§ Aufgabe 1: Erläutern Sie in ein bis drei Sätzen, warum der Text über den Internet-Computer dessen Anspruch, die Cloud-Anbieter abzulösen, nicht als völlig lächerlich abtut.
§ Aufgabe 2: Führen Sie den Text über den Internet-Computer im Anschluss an seinen letzten Satz weiter.

§ Vorliegender Text:
+===+

Samstag, März 15

Cloud-Anbieter wie Google oder Microsoft werden dieses Jahr Hunderte von Milliarden Dollar verdienen. Der sogenannte Internet-Computer will diese Dienste ablösen. Dieser Anspruch wäre komplett lächerlich, würde die Schweizer Stiftung, die diesen dezentralen Superrechner vorantreibt, nicht im Geld schwimmen.

Am Donnerstagmorgen regnet es in Zürich in Strömen. Es ist noch nicht einmal 9 Uhr, doch bereits stehen Dutzende von Menschen vor der Tür. Sie wollen in ein schmuckes Gebäude im Quartier Enge eingelassen werden – ein teures Pflaster, wo mehrere globale Versicherungskonzerne ihren Sitz haben.

+===+

§ Unbearbeitete Zeilen:

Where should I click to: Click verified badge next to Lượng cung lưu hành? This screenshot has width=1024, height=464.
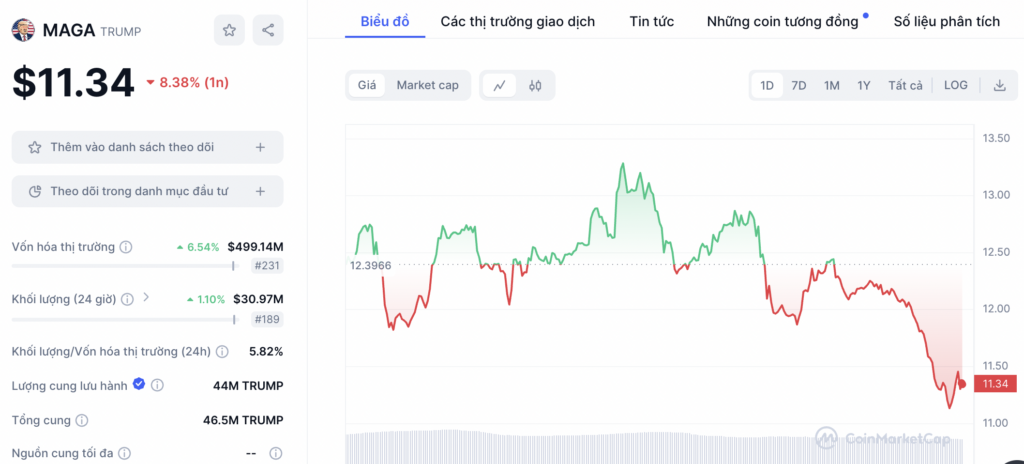[x=138, y=384]
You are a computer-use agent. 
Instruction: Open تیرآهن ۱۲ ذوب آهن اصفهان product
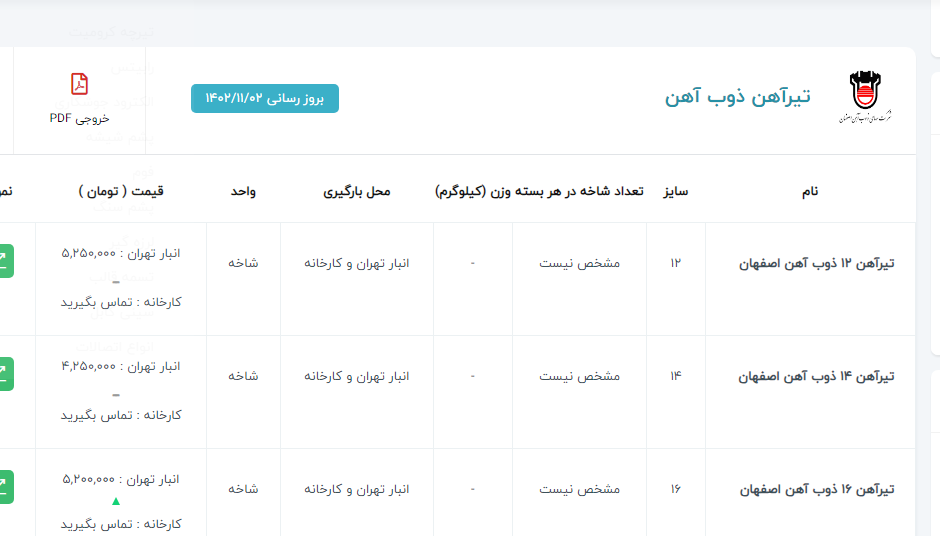816,264
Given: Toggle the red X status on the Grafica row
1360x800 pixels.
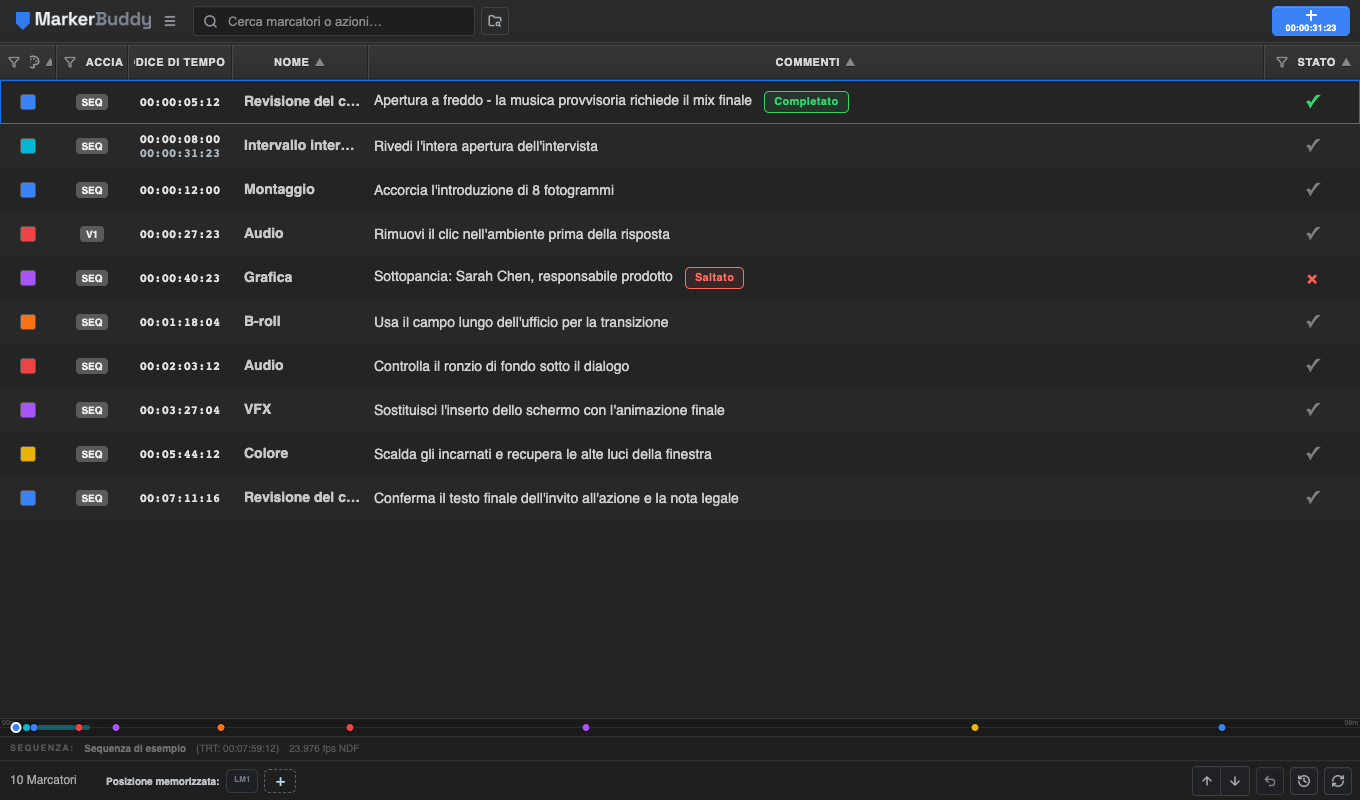Looking at the screenshot, I should click(x=1312, y=279).
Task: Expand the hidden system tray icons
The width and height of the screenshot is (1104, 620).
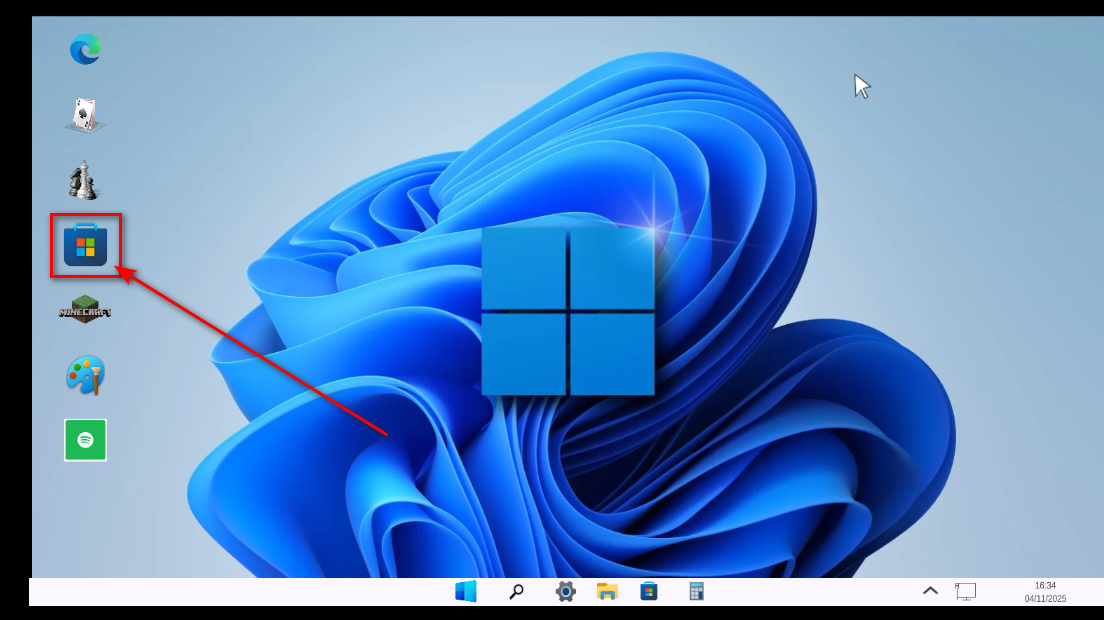Action: coord(929,591)
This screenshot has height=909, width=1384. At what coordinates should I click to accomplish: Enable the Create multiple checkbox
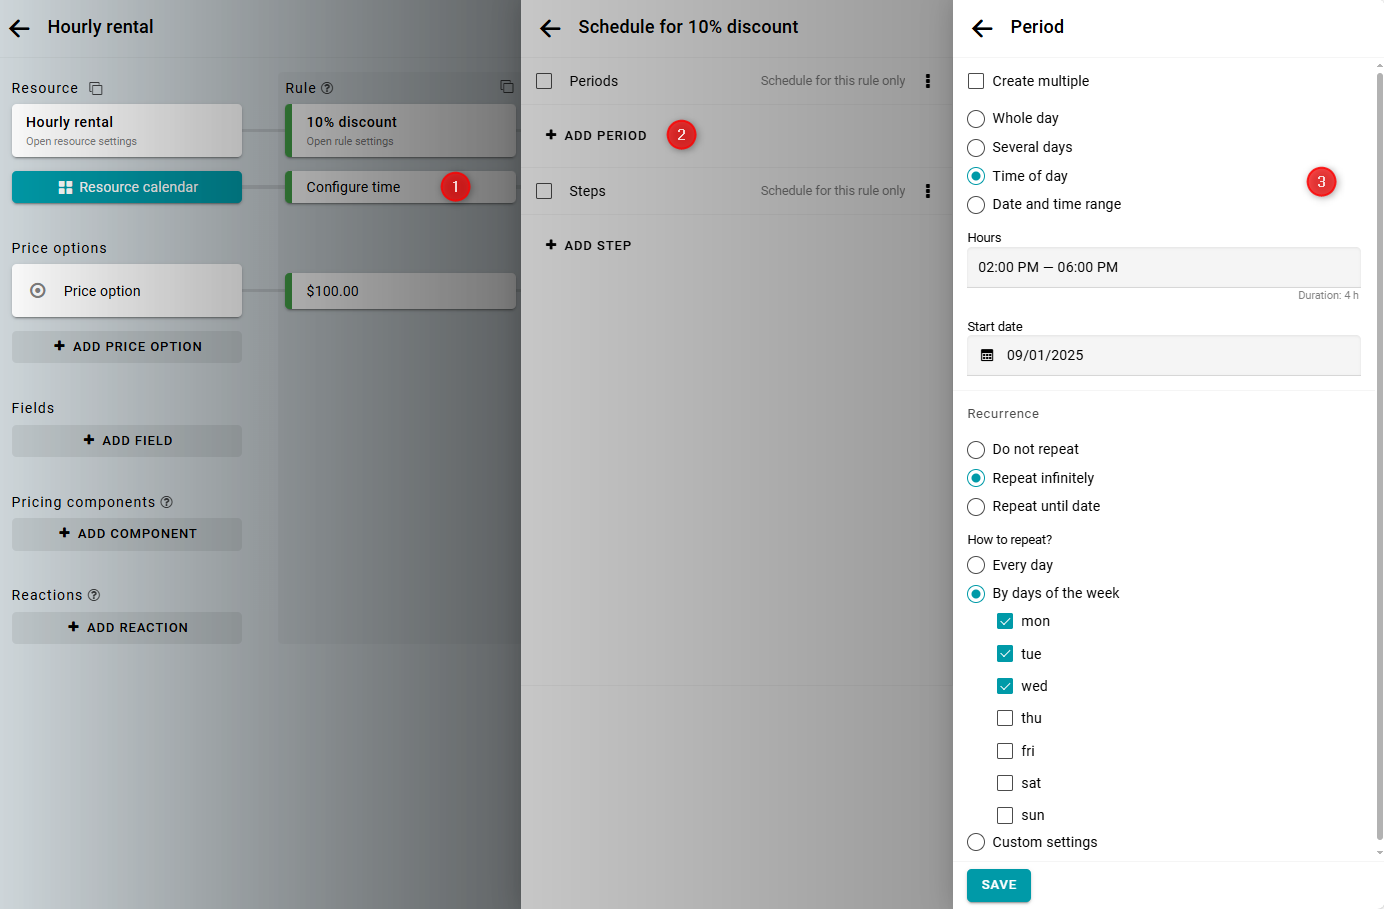point(976,81)
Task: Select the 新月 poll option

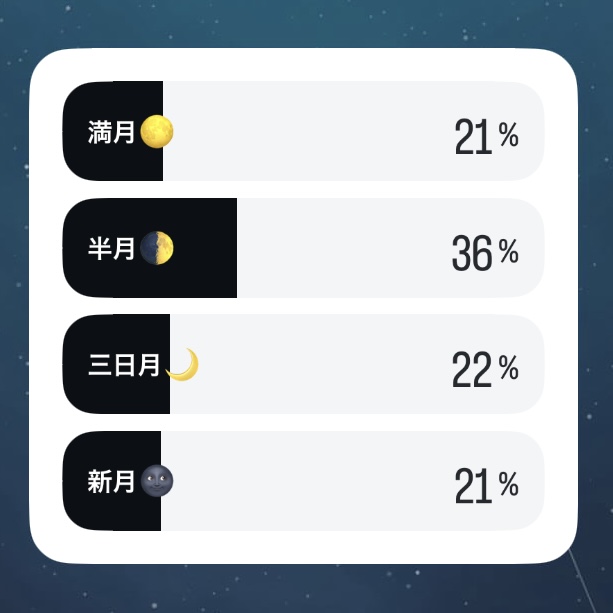Action: (303, 481)
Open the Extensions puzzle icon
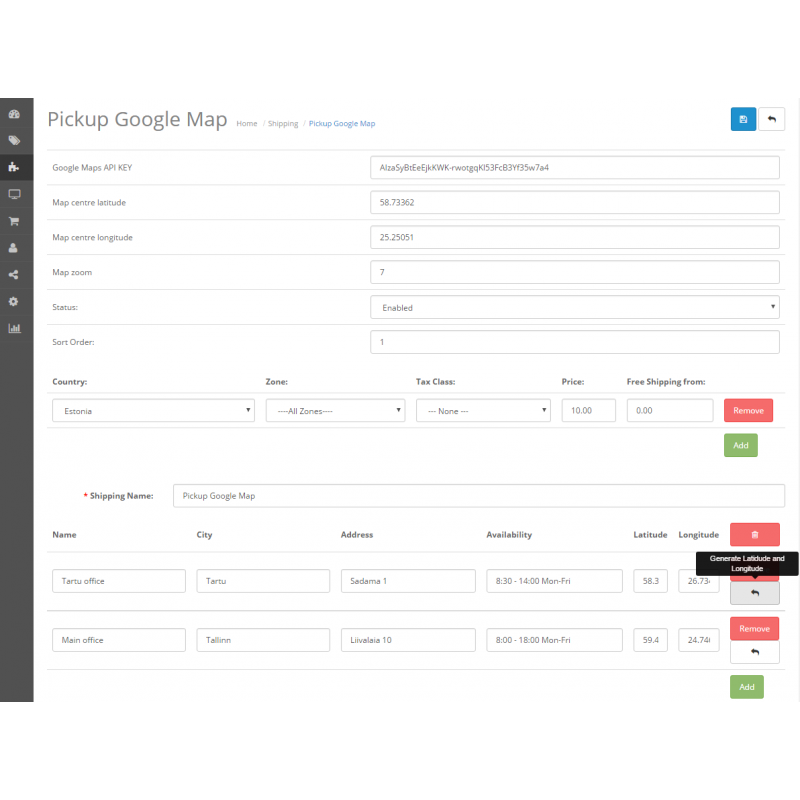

+===+

§ Schriftliche Antwort 1: Der Anspruch, die Dienste von Cloud-Anbietern wie Google oder Microsoft abzulösen, wäre laut Text komplett lächerlich, wenn die Schweizer Stiftung hinter diesem dezentralen Superrechner nicht im Geld schwimmen würde. Erst ihr großer finanzieller Rückhalt macht den Anspruch ernst zu nehmen.

§ Schriftliche Antwort 2:
Hunderte Teilnehmer aus der ganzen Welt reisen an, um das dreijährige Jubiläum des sogenannten Internet-Computers zu feiern, des wahrscheinlich ungewöhnlichsten Startups der Schweiz. Federführend bei der Entwicklung dieses Blockchain-Protokolls ist eine nicht gewinnorientierte Stiftung namens Dfinity – in deren Räumlichkeiten sich die Menschen nun drängen.

270 Mitarbeiter

Die Stiftung beschäftigt 270 Mitarbeiter. Mehr als die Hälfte davon arbeitet in Zürich, auch der Gründer des Internet-Computers selbst, Dominic Williams. Die meisten sind Computeringenieure, viele verfügen über einen Doktortitel der ETH und arbeiteten zuvor am IBM-Forschungscenter in Rüschlikon oder bei Google. Gemeinsam halten sie über 250 Patente.

Noch höher als die Personalkosten von Dfinity ist nur noch ihr Anspruch. Der Internet-Computer soll der führende Cloud- und KI-Dienst des Internets von morgen sein: der sogenannte Web 3, auf dem nicht nur Informationen frei zirkulieren, sondern auch digitale Vermögenswerte. Ein Internet, auf dem unsere Daten uns selbst gehören sollen – und nicht den grossen Konzernen.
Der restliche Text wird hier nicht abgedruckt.